The film is all glossy colors, lightweight to the core, steering a dizzy plot through familiar turns toward a foregone conclusion. The joy is in the details -- from the animated credits to the perky pop score to the pre-"Mad Man" hair, clothes and general sensibility.
The filmmakers have saturated themselves in their American models. In its visual storytelling, the movie brings to mind works (not all of them comedies) by Vincente Minnelli and Douglas Sirk, and even some of Billy Wilder's pictures. One scene is a painstaking homage to "Vertigo." Stars like Audrey Hepburn, Doris Day and Rock Hudson are evoked.
The date is 1958, when becoming a secretary was a way of asserting independence for a bright young woman. Rose Pamphyle (Deborah Fran ois, with a Grace Kelly air), a 21-year-old tired of working at her father's small-town store, heads for a larger city, where she joins a long line of ambitious women aching to be hired by handsome, well-dressed Louis (Romain Duris of "The Beat That My Heart Skipped"), who runs an insurance office.

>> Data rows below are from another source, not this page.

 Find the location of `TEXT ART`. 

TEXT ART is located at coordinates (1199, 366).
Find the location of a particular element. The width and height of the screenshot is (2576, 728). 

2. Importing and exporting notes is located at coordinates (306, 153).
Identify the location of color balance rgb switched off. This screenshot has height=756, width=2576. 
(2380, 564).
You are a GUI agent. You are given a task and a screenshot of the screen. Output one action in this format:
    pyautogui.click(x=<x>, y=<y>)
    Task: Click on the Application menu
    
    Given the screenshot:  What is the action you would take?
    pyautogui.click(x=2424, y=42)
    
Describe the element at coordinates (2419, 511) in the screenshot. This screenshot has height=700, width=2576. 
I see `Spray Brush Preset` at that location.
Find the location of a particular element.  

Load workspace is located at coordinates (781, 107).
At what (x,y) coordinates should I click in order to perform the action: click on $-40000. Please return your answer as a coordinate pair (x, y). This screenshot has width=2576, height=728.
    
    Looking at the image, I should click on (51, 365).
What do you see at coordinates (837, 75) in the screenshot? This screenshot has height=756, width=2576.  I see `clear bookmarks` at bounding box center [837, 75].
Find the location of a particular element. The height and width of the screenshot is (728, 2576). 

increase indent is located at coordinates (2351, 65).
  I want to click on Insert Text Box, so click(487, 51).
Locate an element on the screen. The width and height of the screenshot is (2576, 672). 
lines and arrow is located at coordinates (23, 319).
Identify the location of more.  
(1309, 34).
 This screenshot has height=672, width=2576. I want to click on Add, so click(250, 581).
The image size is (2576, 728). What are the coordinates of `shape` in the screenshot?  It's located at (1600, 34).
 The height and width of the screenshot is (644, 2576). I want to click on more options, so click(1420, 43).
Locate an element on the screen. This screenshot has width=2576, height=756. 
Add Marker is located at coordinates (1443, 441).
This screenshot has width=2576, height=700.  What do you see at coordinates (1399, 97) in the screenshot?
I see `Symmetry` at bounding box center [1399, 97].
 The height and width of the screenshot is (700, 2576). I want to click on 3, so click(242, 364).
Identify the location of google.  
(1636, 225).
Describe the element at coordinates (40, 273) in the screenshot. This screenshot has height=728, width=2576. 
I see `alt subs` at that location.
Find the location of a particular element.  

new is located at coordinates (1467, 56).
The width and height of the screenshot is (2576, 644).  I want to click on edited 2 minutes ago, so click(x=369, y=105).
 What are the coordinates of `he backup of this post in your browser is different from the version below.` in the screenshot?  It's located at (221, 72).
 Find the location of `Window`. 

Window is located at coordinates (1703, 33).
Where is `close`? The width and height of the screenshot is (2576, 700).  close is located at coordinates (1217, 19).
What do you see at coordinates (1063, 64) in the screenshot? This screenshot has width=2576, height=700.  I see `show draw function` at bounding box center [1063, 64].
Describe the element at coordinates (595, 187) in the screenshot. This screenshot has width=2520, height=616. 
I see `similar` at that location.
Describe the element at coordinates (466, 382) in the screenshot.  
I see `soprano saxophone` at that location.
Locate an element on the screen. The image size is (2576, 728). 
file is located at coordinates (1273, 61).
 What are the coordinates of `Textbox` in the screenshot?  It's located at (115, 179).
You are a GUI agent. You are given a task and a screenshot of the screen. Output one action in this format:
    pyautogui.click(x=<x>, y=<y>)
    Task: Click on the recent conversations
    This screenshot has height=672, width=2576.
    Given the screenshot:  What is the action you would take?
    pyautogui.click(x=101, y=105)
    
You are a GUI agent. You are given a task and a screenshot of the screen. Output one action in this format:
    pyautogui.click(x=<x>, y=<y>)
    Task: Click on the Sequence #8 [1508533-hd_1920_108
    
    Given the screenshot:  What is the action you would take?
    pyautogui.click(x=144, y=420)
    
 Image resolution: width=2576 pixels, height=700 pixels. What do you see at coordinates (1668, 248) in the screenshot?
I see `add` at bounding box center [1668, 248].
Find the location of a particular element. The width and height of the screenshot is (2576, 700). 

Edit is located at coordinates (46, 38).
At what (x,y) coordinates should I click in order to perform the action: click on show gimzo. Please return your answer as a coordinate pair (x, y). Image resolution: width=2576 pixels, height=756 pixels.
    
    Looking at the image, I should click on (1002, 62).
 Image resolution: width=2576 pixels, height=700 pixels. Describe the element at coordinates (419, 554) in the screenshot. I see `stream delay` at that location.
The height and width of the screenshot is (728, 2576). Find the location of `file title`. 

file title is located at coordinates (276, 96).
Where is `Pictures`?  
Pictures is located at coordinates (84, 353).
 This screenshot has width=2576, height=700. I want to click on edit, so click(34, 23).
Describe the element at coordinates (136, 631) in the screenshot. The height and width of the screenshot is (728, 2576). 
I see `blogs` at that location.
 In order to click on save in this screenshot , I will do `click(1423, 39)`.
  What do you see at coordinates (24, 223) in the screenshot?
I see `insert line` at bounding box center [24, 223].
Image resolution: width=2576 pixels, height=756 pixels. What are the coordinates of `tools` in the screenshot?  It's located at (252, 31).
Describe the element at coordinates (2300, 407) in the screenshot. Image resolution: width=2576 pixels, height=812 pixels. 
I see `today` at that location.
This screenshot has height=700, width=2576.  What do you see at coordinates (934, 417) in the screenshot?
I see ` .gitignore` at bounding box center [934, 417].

She's klutzy but a fantastic typist (albeit with two fingers, on a manual machine). Louis, an ex-athlete, is intrigued by speed-typing competitions -- an all-female activity in the world of this film -- and sees her as a potential winner of a regional contest, and perhaps beyond. Maybe the world championship in New York?
A serious training regimen is in order, so Louis has Rose move into his fancy house. He's a taskmaster who drives her to exhaustion -- which, by the rules of the genre, means romance is in the air. The same rules also require obstacles. One is Louis' continuing friendship with an old flame ("The Artist's" Berenice Bejo) who knows him better than he knows himself, and, in one of the film's few serious notes, his memories of working in the Resistance.
Director Regis Roinsard gets much comic mileage from the frequent competition scenes, rooms full of young women ack-ack-acking away at their typewriters, pausing only to slap the carriages back, while supporters cheer them on. Maybe he goes to the well once too often -- some 0f the sequences feel long. In fact, the film as a whole could use some judicious trims. There's also a sex scene that would never have gotten past the studio censors back in the day.
I like Duris' work, and he brings an edge to Louis that makes him an intriguing variation from similar characters in the originals. Fran ois is outstanding as the gamine, keeping just this side of parody. It's a treat to see Bejo, and there's nice supporting work from Shaun Benson in the classic "old buddy" role of the Bejo character's American husband.